───── GIVEN DATA
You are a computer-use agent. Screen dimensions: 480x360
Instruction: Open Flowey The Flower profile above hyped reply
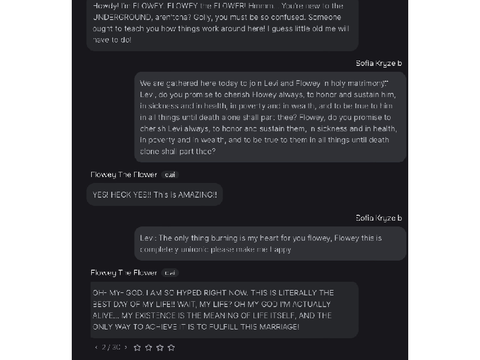tap(124, 273)
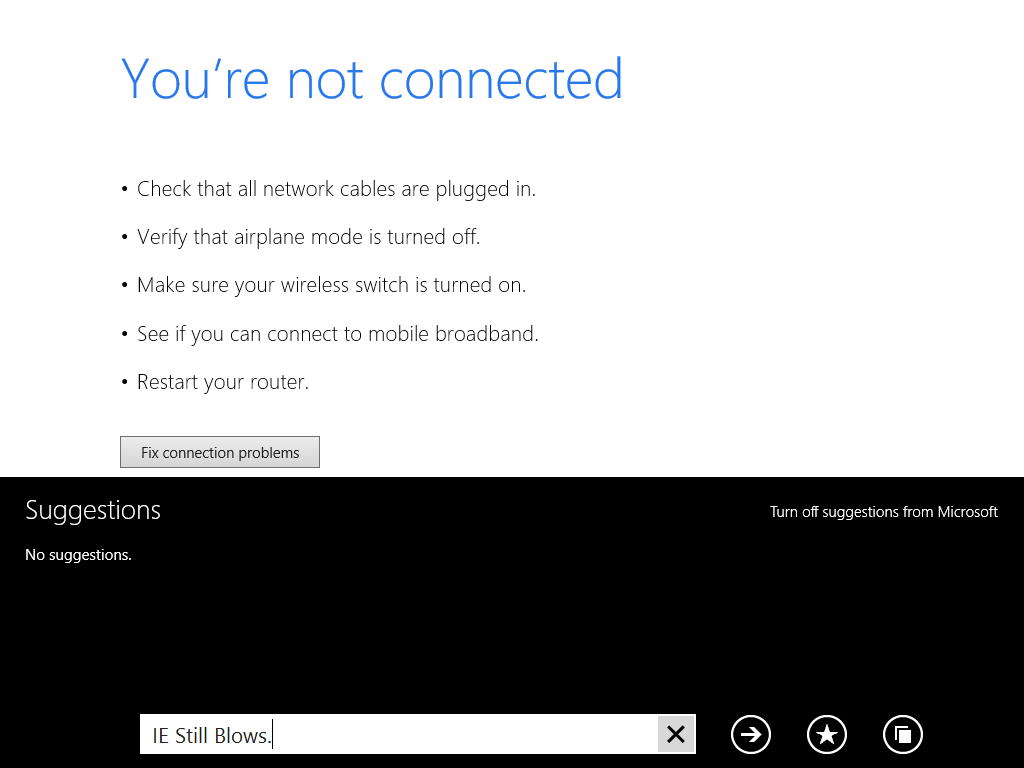Turn off suggestions from Microsoft
Viewport: 1024px width, 768px height.
884,511
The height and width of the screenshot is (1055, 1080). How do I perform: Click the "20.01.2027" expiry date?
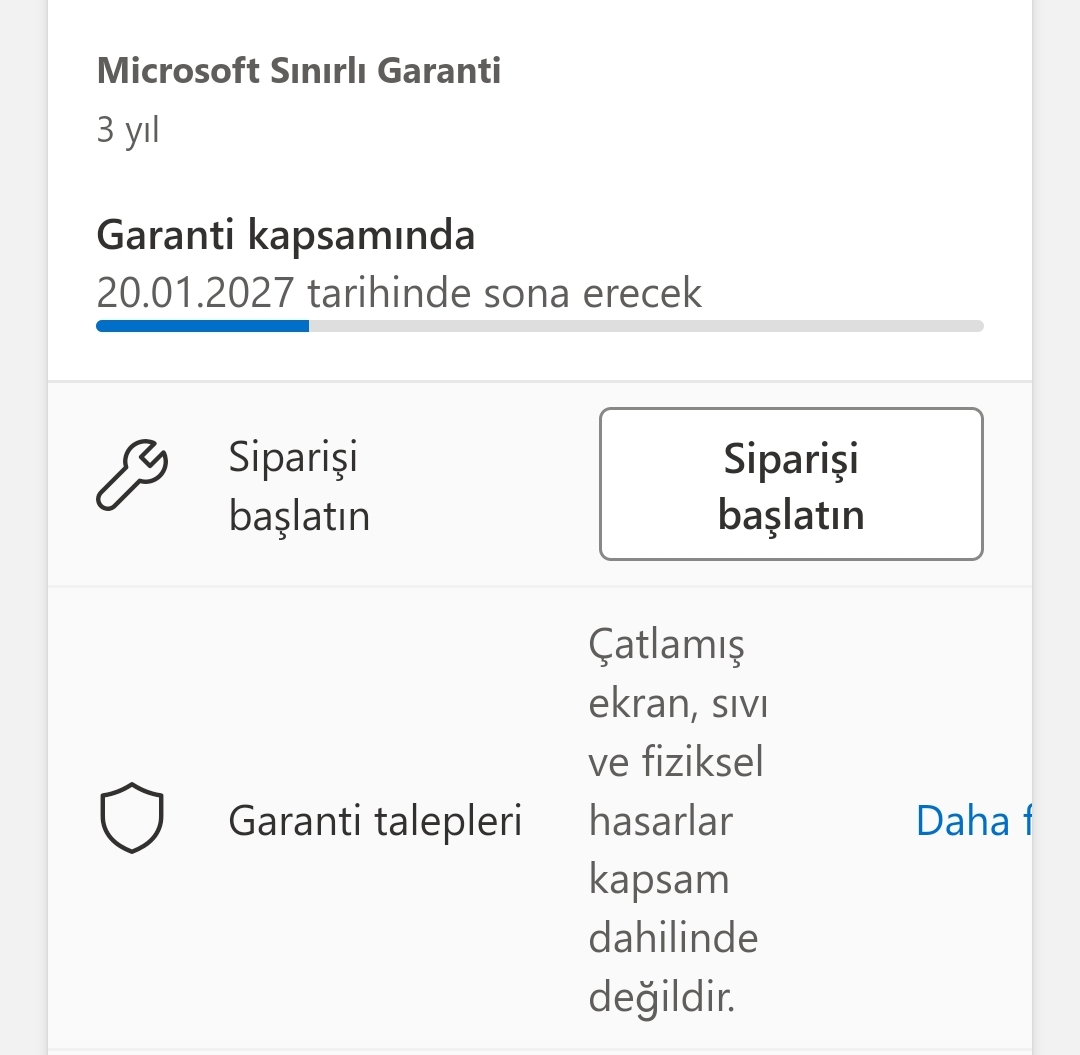point(196,293)
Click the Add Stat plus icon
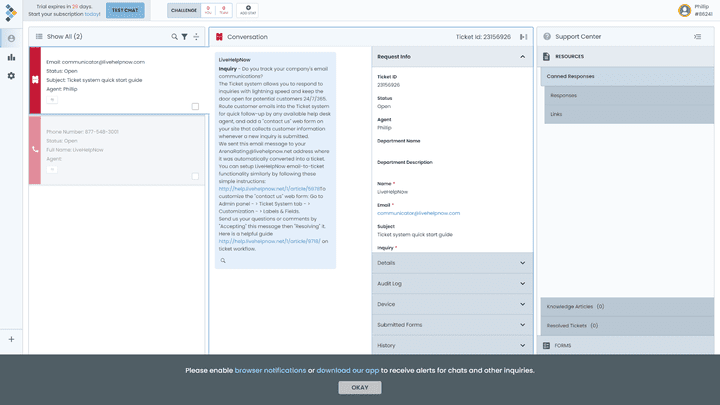 (x=247, y=10)
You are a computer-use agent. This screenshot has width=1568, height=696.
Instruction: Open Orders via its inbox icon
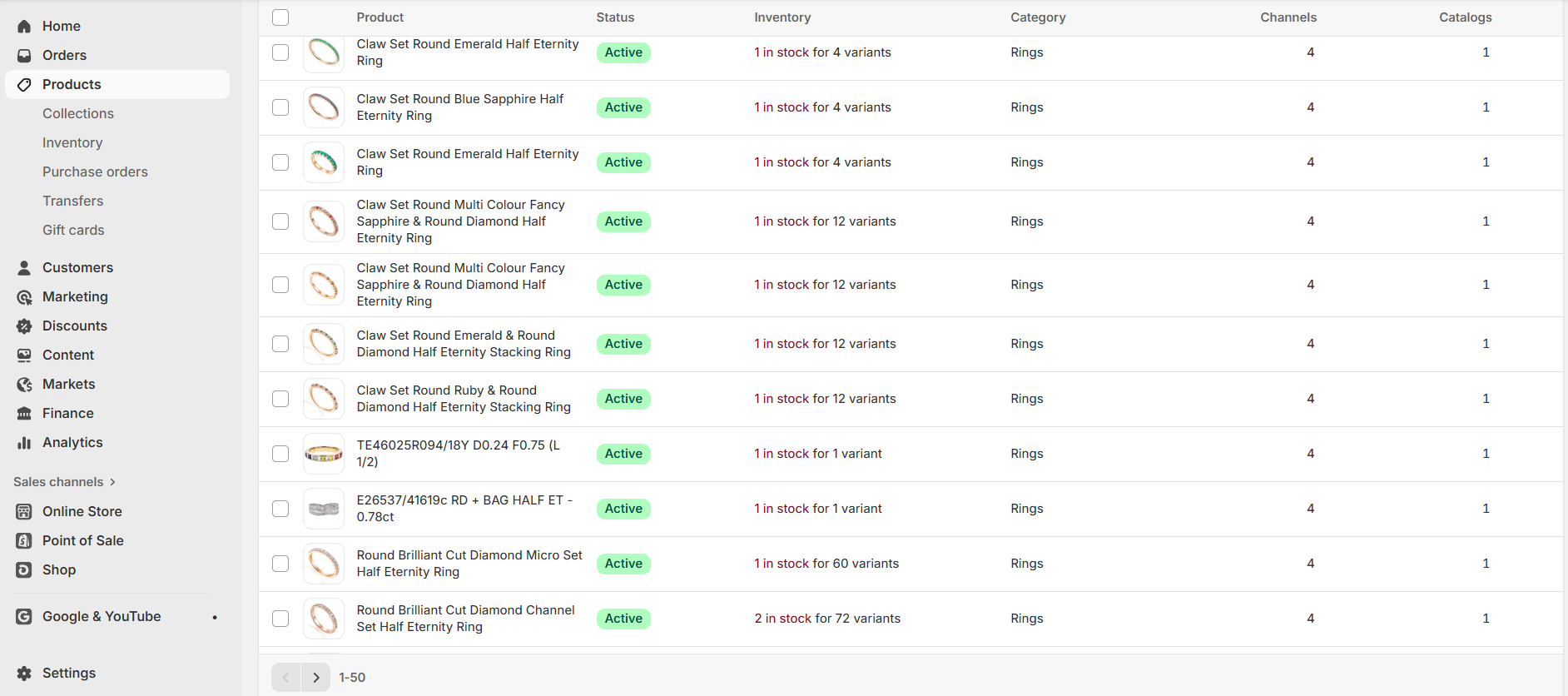[x=24, y=56]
──────────
WHAT TO PRODUCE:
Reproduce the entire listing above verbatim, omitting the pictures.

ANSWER TO THIS TASK:
You are a computer-use agent. Screen dimensions: 480x360
Instruction: Open Flowey The Flower profile above hyped reply
tap(124, 273)
Turn off suggestions from Microsoft
Viewport: 1024px width, 768px height.
884,511
The height and width of the screenshot is (1055, 1080). How do I perform: Click the "20.01.2027" expiry date?
point(196,293)
Click the Add Stat plus icon
 (x=247, y=10)
You are a computer-use agent. This screenshot has width=1568, height=696.
Instruction: Open Orders via its inbox icon
[x=24, y=56]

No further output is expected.